Experience the wonder of the Amsterdam Festival

There are three great ways to make the very best of the installations and art works: take a bike ride along the canal at twilight and catch the artists’ creations as, one by one, they light up for the night ahead (rather aptly, one work, designed by the renowned Dutch artist Jeroen Henneman, is a gigantic pair of modernist reading lamps). Then as darkness falls, get on board one of the many boats to get a view of things from the water. Or walk “home” using the art works as navigational markers - the canals of Amsterdam form a horseshoe shape, which seems to confuse even Google Maps.

For a taste of authentic Amsterdam while you take it all in, you could also opt for a dinner cruise that meanders through the city’s maze of canals. Most notably, the Dame van Amstel is a something of a stately beauty of a boat, as is the wood paneled De Swaen, either one of which would make for a memorable experience of the Light Festival.

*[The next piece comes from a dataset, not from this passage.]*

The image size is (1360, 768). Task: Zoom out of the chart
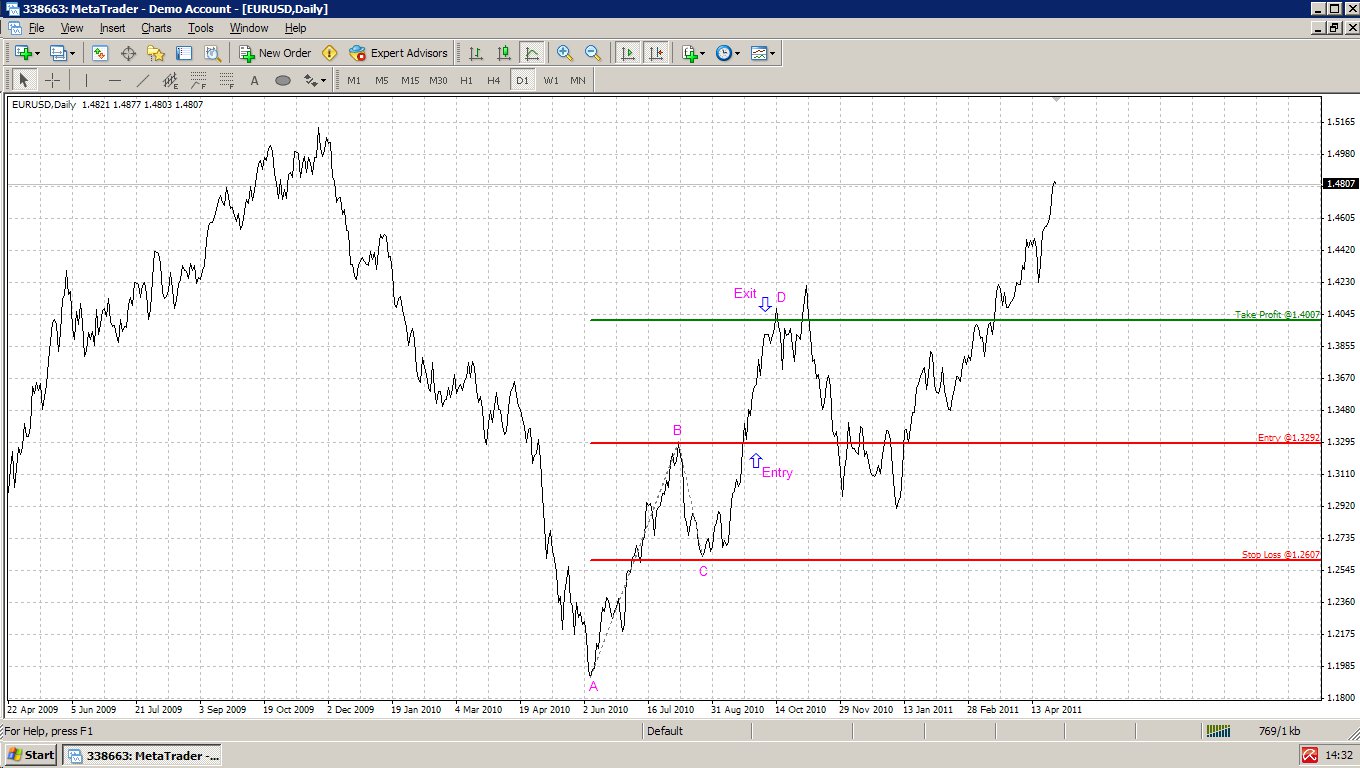[x=593, y=53]
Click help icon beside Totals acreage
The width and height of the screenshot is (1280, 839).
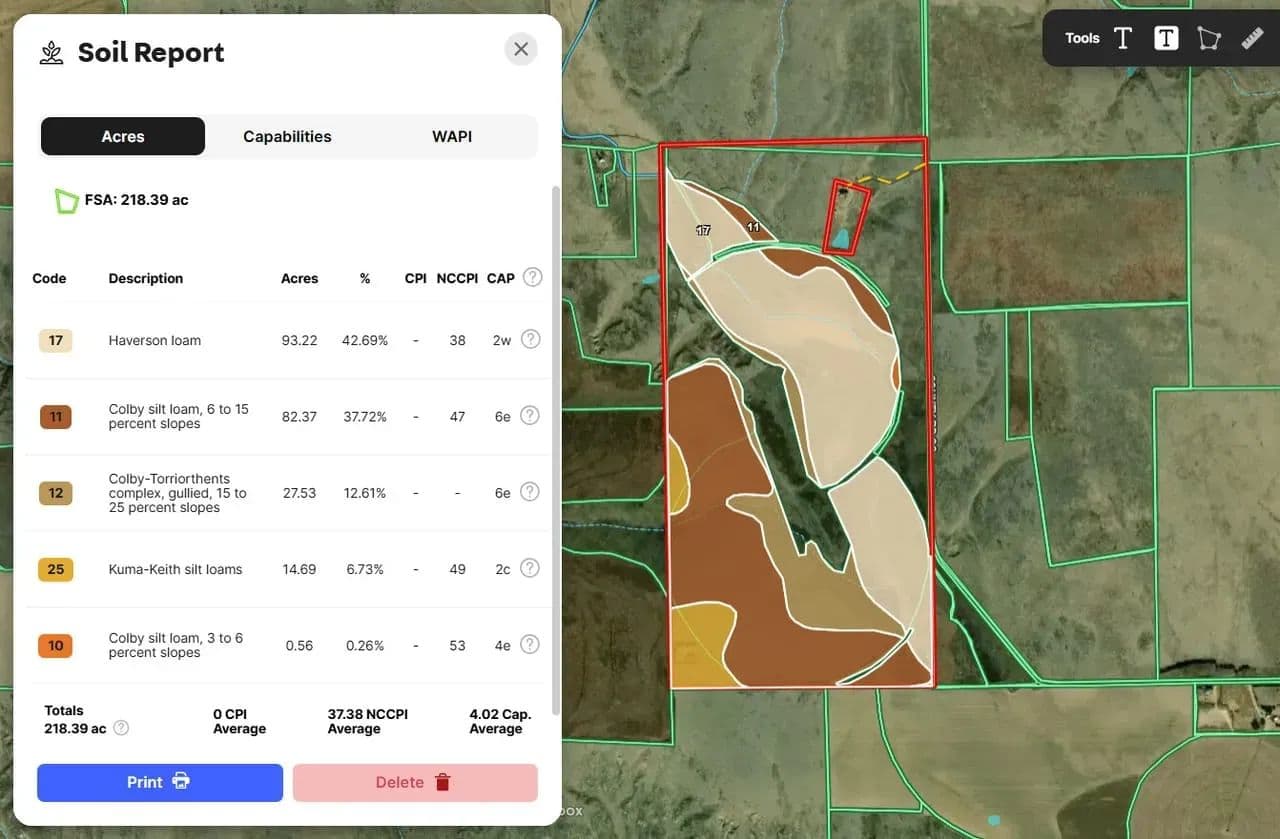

If you’re keen to glimpse the favourites at this year’s festival, be on the lookout for Spider on the Bridge by the French art collective, Groupe LAPS, which consists of 80 spiders, each spanning two metres in width. LED programming cleverly makes the spiders “come alive” and appear to crawl around in quite spectacular fashion – just warn any arachnophobes in your party.

Elsewhere, a canal-side house delivers a worthy rendition of Van Gogh’s Starry Night by the Belgrade art duo Ivana Jelić & Pavle Petrović, while the Israeli artist Merav Eitan and German artist Gaston Zahr collaborate on a collection of giant, lit up dandelions – enticing visitors to make a wish as they float by.

The festival, which runs until 20th January 2019 does however carry a serious theme to it: “The Medium is the Message”. The most thought-provoking work on display is in fact the least flashy of the lot - a series of illuminated panels of text, which stretches 90 metres above the water line. Ode aan de Mol uses a mysterious text called Nuclear Semiotics, originally written by scientists at the American Department of Energy to deter future intruders from entering nuclear storage waste sites. The text also questions how we can tackle future issues that will stretch far beyond our own generations or civilisations. Each year, Amsterdam Light Festival as a foundation is responsible for the selection of the 30 artists featured. Its annual Call for Concepts campaign invites artists who keen to participate, to send in their concepts to tie in with the festival’s theme of the year. The festival’s curatorial team will then painstakingly work through every single one of the artist entries, whittling down the 800 or so candidates to around 150-200. Once the list has been slimmed down further to a mere 30, Amsterdam Lights Festival will then collaborate closely with each of the 30 lucky artists to create their concept, ready for light installation. The show is grabbing international attention for including the youngest and least established participant ever to be selected by the City of Amsterdam; Climate Artist Piet Hume, to whom, yes, I am related (he’s my nephew).

But you don’t need family connections to enjoy the Light Festival and Amsterdam has never been easier to get to or around. From London there is, at last, a direct city-to-city Eurostar and once there, Amsterdam now has a subway, which is super-fast, affordable and stunning; it is its own luminescent work of art. In fact, you could add a fourth way to see Amsterdam - go underground.